* Problem
In the entries that follow, the line with "Image resolution: width=1693" opens the range and the line with "Click the EOSC" closes it; repeat that range exactly, both lines included.
● ● ● ●
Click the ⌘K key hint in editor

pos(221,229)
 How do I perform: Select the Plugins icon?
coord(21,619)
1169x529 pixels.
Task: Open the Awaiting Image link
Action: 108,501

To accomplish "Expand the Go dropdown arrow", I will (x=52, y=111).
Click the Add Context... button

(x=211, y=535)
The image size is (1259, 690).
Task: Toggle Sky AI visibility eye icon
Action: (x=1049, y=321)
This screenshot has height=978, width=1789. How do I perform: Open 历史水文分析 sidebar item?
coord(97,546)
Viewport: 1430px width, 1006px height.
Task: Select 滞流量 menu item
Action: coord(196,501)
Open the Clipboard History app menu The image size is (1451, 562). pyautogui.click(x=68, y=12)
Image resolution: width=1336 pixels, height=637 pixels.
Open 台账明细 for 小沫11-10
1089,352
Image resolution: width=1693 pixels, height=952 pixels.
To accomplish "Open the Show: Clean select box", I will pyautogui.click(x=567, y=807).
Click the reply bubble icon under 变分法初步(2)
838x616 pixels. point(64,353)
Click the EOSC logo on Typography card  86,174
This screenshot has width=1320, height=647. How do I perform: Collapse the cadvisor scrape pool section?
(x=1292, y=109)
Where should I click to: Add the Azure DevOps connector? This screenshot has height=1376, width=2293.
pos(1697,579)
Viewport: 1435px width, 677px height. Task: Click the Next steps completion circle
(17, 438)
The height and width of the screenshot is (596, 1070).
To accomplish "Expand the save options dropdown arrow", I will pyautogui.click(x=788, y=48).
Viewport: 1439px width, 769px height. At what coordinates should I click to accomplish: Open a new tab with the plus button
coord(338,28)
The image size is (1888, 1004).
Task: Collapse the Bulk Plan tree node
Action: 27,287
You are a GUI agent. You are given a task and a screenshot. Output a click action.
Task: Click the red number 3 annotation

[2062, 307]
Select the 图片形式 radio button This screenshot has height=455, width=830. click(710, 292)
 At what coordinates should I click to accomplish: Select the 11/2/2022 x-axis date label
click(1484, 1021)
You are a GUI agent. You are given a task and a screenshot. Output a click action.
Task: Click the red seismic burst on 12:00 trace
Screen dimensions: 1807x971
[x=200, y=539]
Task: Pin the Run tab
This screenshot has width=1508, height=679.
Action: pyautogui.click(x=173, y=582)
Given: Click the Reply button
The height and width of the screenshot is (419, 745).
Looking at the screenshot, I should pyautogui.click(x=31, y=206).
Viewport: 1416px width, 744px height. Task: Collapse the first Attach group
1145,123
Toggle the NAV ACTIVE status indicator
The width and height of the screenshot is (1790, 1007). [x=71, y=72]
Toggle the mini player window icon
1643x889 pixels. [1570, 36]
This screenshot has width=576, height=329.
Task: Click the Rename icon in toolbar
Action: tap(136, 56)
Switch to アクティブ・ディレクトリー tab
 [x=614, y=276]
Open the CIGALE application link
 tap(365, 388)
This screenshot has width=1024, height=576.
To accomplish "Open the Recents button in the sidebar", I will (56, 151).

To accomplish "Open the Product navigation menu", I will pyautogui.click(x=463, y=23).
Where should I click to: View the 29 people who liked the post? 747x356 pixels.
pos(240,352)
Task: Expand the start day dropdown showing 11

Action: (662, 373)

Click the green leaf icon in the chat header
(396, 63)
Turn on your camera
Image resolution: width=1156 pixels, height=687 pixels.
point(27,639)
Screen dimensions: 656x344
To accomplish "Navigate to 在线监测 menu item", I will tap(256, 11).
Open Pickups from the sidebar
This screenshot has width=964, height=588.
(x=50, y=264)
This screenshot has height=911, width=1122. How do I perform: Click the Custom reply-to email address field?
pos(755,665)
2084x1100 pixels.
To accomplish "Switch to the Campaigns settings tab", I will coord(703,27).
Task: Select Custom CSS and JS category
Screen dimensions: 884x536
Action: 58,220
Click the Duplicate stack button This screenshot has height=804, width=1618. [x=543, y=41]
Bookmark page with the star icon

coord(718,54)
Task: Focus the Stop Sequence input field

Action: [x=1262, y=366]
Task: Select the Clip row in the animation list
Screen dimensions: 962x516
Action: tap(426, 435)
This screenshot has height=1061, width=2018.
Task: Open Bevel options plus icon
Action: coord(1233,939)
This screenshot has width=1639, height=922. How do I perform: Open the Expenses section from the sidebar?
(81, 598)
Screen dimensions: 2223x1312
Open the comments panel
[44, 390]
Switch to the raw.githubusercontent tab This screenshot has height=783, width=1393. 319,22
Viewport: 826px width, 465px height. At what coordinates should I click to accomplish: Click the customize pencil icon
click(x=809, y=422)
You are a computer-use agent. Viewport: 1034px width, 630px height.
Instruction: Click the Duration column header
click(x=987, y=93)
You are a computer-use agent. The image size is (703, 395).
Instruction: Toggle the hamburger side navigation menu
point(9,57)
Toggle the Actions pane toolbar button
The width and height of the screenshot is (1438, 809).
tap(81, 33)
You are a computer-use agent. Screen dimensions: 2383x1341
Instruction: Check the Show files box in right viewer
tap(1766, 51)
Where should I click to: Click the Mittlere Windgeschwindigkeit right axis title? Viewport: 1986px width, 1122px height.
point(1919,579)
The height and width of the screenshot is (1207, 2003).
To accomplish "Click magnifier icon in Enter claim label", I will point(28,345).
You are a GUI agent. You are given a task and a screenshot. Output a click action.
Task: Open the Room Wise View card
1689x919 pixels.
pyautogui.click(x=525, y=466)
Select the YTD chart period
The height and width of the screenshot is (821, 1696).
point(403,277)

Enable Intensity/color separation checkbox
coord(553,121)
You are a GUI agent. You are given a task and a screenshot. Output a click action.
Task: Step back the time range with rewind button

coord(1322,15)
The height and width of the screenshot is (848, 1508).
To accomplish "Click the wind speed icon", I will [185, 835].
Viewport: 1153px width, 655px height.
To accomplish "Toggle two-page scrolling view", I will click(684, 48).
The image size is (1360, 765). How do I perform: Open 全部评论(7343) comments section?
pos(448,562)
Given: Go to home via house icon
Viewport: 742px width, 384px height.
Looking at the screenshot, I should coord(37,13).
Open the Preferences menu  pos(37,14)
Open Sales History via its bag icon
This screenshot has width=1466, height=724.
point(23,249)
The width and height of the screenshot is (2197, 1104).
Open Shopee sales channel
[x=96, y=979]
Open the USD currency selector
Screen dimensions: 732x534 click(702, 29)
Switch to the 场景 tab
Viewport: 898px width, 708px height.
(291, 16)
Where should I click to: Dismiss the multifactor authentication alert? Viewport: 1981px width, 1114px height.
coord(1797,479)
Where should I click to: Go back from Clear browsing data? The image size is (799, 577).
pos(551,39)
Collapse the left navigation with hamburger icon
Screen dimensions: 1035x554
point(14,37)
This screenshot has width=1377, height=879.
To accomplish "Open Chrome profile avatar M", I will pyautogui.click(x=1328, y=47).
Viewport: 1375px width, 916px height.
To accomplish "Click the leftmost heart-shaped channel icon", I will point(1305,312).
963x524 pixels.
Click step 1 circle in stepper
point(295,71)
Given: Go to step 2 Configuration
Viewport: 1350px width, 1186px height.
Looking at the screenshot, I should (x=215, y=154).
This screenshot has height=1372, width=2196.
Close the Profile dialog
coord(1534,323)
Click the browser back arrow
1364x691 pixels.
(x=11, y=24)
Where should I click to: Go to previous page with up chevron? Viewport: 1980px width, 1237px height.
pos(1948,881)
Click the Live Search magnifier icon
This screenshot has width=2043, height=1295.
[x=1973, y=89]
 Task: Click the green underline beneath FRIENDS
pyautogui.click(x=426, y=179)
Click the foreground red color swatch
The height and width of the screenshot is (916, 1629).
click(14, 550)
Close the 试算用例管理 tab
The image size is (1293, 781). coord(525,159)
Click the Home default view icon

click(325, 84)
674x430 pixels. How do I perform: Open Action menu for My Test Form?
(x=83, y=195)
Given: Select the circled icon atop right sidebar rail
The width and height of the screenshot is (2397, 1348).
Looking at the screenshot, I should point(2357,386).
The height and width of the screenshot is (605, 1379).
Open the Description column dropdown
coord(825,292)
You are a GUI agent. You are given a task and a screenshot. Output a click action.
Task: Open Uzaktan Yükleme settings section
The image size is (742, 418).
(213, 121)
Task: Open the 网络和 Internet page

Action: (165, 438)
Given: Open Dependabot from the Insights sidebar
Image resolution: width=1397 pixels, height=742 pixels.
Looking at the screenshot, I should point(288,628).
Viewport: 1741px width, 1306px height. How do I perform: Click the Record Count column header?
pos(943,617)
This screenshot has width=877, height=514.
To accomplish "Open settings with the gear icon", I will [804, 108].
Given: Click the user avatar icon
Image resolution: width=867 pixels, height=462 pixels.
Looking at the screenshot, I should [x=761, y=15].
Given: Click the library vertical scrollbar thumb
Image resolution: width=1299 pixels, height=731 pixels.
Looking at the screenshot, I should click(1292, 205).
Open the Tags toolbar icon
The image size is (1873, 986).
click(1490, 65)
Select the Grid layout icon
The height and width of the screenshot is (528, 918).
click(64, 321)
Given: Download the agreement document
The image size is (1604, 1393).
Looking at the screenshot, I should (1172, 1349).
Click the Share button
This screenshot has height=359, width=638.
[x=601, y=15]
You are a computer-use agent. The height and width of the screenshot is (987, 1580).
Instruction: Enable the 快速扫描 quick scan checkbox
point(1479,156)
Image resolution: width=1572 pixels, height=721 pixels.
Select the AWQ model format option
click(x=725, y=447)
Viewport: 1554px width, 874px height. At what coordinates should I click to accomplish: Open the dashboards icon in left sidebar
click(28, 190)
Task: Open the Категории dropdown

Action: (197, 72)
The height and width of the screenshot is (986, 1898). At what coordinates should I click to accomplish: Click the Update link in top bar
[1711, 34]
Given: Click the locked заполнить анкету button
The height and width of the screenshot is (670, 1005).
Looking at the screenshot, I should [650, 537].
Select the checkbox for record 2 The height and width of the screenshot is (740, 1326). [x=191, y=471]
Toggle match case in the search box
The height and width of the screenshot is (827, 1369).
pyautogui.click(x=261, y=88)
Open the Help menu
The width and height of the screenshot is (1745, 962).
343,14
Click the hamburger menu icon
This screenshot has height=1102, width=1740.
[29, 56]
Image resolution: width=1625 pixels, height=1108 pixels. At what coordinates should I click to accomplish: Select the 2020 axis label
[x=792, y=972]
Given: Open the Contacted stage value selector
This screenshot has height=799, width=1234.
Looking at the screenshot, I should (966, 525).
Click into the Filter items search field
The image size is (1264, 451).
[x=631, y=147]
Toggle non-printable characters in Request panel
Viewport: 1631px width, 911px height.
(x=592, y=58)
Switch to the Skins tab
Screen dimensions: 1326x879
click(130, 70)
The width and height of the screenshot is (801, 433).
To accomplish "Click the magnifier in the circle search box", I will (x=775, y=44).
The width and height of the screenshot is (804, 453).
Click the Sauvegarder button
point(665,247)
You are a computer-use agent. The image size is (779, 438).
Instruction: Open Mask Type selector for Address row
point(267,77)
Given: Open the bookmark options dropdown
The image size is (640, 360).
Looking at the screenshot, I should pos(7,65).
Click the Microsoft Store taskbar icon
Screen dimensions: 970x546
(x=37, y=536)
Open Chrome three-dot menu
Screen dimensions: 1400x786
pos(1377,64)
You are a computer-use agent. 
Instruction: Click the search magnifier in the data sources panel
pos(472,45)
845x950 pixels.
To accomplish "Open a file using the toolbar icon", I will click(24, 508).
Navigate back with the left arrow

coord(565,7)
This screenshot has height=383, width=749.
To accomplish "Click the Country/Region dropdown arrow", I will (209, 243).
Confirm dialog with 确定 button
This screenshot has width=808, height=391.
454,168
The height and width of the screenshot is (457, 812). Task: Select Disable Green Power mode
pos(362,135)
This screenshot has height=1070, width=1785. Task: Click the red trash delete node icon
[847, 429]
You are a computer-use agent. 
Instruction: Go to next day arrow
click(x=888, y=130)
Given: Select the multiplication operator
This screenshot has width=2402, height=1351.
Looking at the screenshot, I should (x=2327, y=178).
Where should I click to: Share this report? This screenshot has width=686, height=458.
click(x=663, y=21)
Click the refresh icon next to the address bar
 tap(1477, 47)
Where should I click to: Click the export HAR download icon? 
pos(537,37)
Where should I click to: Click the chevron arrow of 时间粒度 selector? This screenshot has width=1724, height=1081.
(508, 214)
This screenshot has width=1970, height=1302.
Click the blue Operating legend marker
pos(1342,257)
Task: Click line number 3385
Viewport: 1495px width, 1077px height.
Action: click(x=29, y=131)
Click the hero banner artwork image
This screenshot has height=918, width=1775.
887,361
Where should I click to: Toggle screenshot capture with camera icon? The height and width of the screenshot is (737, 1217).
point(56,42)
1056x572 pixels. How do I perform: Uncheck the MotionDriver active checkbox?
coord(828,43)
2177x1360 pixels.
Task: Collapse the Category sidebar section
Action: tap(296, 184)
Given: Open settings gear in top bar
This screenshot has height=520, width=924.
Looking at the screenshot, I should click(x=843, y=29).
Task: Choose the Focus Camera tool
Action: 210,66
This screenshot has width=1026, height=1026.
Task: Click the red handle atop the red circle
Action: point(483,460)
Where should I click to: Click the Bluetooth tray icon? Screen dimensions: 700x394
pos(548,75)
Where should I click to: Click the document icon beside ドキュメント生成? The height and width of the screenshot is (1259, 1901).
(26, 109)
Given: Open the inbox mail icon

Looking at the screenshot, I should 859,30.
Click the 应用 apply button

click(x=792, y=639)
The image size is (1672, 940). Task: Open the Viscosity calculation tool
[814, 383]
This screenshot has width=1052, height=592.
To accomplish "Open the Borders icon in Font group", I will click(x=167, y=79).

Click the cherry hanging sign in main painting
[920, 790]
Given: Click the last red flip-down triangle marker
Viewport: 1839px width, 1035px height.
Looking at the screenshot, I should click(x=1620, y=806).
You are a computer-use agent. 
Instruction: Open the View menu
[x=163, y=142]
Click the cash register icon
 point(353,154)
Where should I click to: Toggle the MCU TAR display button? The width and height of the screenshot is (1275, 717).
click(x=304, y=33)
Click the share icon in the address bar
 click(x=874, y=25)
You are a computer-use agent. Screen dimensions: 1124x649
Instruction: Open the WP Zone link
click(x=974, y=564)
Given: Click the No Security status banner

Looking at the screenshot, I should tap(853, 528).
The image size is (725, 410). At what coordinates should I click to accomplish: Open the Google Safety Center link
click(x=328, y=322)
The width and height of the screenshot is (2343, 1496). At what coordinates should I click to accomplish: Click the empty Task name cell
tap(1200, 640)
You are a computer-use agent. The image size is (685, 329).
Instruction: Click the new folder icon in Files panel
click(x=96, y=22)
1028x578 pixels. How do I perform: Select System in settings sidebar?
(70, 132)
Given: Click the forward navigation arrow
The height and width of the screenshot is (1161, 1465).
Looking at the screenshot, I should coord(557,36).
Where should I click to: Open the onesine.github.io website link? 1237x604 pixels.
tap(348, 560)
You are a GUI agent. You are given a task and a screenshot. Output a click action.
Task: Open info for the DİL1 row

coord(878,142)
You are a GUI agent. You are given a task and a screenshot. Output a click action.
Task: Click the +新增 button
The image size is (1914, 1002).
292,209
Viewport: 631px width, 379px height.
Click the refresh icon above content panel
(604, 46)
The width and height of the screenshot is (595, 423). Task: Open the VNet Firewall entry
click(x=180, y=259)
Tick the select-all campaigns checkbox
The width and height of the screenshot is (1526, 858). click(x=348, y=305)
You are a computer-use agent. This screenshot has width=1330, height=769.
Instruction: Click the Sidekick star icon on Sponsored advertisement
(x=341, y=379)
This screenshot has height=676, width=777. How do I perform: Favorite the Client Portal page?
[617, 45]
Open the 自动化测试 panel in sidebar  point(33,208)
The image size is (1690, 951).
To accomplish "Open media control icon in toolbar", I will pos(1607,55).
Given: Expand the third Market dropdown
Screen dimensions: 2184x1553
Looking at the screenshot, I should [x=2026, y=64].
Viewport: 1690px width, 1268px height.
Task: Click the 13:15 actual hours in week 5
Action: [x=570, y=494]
● ● ● ●
* Solved exercise
Image resolution: width=1693 pixels, height=952 pixels.
To accomplish "Open the Show: Clean select box", I will pyautogui.click(x=567, y=807).
Click the reply bubble icon under 变分法初步(2)
838x616 pixels. point(64,353)
Click the EOSC logo on Typography card  86,174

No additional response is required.